Key facts.
- The Berkeley Function-Calling Leaderboard evaluates whether models pick the right function and fill valid parameters, and includes hallucination categories, because models frequently call the wrong function or invent arguments, producing failed calls that cost tokens. source
- WildToolBench found that across many evaluated LLMs, none exceeded roughly 15% session accuracy on realistic multi-turn tool use, so a large fraction of tool interactions fail and incur retry cost. source
- Veracode's 2025 finding that larger models did not improve security on code generation reinforces the broader point that a stronger model does not automatically reduce wasted or wrong output. source
Where does the wasted spend actually come from?
Three places. Unnecessary tool calls, where the agent queries a tool it did not need because its prompt did not constrain it, and every call is billed input and output. Failed calls and the retries behind them, which the BFCL and WildToolBench results show are common, because the model picks the wrong function or fills a parameter wrong and the call has to be repeated. And context bloat, where the agent carries the full history into every step even when most of it is irrelevant, so each call is billed for tokens that do not change the answer. None of these is the model being expensive. They are the agent being undisciplined, and discipline is cheaper than a model upgrade.

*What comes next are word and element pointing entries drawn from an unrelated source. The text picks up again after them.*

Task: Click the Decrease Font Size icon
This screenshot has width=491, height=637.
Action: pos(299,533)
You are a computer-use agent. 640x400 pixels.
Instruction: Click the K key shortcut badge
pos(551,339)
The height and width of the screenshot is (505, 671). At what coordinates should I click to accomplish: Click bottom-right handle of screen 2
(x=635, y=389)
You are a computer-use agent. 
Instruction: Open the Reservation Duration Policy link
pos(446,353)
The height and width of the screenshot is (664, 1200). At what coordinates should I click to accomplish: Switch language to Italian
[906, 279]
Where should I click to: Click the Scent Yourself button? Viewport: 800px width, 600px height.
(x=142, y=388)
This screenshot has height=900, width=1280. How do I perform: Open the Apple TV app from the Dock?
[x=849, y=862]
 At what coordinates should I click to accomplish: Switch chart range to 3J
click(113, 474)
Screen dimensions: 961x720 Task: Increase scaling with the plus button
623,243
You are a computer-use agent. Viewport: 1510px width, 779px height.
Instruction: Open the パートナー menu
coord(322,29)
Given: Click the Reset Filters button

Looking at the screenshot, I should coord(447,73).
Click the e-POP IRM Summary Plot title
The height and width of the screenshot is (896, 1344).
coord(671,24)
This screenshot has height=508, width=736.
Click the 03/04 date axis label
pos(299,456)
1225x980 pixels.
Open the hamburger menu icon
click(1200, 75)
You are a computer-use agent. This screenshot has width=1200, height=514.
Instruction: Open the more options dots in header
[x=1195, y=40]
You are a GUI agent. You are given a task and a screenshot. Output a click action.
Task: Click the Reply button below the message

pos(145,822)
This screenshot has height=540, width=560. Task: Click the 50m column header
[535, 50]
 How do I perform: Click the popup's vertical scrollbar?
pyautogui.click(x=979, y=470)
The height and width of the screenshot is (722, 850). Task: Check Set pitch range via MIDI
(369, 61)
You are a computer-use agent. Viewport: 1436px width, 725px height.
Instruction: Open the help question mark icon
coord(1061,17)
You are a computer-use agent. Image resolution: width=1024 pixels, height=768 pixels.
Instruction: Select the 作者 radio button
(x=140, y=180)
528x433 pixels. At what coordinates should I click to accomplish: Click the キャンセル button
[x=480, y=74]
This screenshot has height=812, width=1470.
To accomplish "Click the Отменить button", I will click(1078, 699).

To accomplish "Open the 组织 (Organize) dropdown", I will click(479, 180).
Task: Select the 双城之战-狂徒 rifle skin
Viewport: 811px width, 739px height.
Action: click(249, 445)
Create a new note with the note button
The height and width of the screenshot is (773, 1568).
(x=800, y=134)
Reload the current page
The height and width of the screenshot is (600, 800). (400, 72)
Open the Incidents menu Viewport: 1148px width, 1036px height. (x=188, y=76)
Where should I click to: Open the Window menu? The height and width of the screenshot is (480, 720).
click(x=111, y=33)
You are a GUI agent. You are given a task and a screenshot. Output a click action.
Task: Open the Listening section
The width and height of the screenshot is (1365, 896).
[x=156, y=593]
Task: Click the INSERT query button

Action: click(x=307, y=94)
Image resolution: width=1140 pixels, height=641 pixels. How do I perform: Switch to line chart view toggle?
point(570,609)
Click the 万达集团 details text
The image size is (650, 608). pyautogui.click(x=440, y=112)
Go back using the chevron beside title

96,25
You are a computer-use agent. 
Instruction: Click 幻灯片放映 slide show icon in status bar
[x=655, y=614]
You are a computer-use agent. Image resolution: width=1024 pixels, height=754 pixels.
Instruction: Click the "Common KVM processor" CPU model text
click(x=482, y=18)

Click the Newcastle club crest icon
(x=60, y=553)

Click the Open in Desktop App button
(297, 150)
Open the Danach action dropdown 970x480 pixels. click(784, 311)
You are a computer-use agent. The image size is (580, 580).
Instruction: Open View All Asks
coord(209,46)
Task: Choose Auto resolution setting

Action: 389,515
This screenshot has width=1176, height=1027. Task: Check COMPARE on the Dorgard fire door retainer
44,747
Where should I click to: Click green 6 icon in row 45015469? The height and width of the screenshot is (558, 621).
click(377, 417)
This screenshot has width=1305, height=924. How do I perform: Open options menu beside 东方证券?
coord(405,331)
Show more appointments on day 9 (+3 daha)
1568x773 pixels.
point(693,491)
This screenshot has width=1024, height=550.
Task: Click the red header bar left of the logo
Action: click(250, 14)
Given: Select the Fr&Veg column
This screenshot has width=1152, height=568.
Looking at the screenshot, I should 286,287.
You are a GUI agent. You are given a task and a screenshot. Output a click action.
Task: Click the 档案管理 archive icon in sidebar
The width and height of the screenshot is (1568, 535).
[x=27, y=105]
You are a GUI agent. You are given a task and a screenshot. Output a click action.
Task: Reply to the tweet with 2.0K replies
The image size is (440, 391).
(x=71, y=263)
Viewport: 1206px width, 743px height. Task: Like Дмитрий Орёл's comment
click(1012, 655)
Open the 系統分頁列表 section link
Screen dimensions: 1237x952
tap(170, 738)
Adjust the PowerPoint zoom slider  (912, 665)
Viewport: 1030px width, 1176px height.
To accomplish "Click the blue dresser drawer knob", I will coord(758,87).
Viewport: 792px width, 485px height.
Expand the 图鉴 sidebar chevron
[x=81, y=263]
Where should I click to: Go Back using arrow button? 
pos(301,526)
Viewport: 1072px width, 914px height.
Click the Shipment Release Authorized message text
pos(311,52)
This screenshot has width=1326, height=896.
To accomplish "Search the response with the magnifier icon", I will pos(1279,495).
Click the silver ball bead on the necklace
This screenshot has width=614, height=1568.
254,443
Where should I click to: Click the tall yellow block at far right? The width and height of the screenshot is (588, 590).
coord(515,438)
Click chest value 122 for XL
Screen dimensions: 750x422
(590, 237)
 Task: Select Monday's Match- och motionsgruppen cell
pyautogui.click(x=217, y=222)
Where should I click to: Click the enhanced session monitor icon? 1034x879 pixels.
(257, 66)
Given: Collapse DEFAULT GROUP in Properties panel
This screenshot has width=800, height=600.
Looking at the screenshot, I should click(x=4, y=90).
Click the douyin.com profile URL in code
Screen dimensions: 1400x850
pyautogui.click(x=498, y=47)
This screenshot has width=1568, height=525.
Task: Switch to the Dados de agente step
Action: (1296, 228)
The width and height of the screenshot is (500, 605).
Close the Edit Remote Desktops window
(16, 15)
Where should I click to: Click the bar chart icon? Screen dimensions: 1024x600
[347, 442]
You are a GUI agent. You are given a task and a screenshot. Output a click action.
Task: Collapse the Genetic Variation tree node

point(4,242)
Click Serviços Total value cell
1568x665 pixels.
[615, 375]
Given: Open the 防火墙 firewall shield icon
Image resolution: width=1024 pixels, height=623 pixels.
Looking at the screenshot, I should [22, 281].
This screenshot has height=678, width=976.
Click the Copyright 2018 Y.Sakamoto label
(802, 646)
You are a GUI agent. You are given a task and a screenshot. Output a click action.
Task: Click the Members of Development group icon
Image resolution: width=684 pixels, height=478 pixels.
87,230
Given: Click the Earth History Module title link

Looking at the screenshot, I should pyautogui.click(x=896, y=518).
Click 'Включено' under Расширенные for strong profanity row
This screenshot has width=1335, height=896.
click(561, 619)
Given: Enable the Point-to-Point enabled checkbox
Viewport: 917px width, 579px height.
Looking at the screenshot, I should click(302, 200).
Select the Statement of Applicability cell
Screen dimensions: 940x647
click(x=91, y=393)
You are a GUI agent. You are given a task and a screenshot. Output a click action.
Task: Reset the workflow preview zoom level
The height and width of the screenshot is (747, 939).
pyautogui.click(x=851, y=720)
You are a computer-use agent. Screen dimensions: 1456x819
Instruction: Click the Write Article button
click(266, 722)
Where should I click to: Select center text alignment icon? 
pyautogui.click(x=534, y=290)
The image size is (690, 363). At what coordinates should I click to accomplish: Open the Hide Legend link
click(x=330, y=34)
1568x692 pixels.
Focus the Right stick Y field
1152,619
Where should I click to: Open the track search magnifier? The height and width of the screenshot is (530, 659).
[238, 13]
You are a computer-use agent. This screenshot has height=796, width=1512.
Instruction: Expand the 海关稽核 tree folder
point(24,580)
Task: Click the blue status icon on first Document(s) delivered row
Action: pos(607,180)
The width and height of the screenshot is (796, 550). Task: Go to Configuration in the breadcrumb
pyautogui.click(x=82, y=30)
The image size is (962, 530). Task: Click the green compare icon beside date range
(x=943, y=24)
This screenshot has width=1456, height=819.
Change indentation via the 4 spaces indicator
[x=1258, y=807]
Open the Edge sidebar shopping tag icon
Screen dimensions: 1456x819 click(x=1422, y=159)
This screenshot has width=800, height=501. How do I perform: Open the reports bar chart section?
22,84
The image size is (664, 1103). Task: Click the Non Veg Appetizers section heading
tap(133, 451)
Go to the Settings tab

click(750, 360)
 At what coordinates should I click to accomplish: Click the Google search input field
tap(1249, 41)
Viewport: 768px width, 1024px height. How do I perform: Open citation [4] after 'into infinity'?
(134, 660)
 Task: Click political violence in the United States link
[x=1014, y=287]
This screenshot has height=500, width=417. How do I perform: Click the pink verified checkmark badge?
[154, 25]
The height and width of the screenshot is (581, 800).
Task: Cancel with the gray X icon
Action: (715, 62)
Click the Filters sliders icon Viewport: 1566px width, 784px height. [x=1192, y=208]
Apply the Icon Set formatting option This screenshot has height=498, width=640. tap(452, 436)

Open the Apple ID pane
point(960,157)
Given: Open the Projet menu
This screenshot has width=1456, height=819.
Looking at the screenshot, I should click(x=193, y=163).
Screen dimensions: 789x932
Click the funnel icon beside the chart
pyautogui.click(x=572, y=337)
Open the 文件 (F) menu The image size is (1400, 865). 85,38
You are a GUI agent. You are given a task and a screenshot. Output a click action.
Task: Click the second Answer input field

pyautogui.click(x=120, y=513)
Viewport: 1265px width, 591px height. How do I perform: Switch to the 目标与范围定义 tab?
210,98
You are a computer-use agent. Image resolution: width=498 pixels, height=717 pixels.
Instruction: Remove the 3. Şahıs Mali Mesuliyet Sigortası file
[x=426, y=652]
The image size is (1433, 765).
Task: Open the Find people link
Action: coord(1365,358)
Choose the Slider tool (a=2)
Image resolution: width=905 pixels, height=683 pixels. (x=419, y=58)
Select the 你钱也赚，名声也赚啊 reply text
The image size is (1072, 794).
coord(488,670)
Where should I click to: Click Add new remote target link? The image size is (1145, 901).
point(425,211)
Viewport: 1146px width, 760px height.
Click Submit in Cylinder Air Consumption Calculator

The reason this hides is that each waste is small per call and invisible per run. It only shows up on the monthly aggregate, where the redundant calls, the retries, and the bloated context sum into a bill that is several times the cost of the actual work. The teams that control spend instrument the calls, find the redundant and failing ones, and trim the context to what the step needs.

What are the highest-impact fixes?
Constrain tool selection so the agent calls only what the task needs, which directly removes the unnecessary calls. Validate and tighten tool schemas so the model fills parameters correctly the first time, which removes a chunk of the failed-call retries the BFCL results predict. And manage context deliberately, carrying forward only what the next step uses rather than the whole history, which removes the per-call bloat. These are engineering choices, not model choices, and they compound: every call you avoid and every token you do not carry is saved on every run, forever.
| Waste source | Cause | Fix |
|---|---|---|
| Unnecessary tool calls | Unconstrained selection | Scope tools to the task |
| Failed calls and retries | Wrong function or parameter | Validate and tighten schemas |
| Context bloat | Carrying full history | Pass forward only what is used |
Most of the bill is unneeded calls, doomed retries, and unused context. An upgrade won't fix it: on WildToolBench no model topped ~15% session accuracy. (arXiv:2604.06185)
The Pattern Intelligence Layer is where call discipline and context hygiene become standing properties rather than per-prompt luck. Which tools a step may call, how parameters are validated, and how much context carries forward are enforced at the pattern level, so the waste is removed once and stays removed across models. Reliability at the pattern level is also the reliability of a bill that reflects work, not waste.
Frequently asked questions
Is a cheaper model the fastest way to cut the bill?
Usually not. The waste is redundant calls, failed retries, and unused context. Trimming those cuts more, and survives a model change.
How big is the failed-call cost really?
Larger than most expect. WildToolBench shows realistic multi-turn tool use rarely succeeds first try, so retries are a recurring, billed cost.
What is the single biggest lever?
Context discipline. Carrying the full history into every step inflates every call; passing forward only what the step needs cuts that on each run.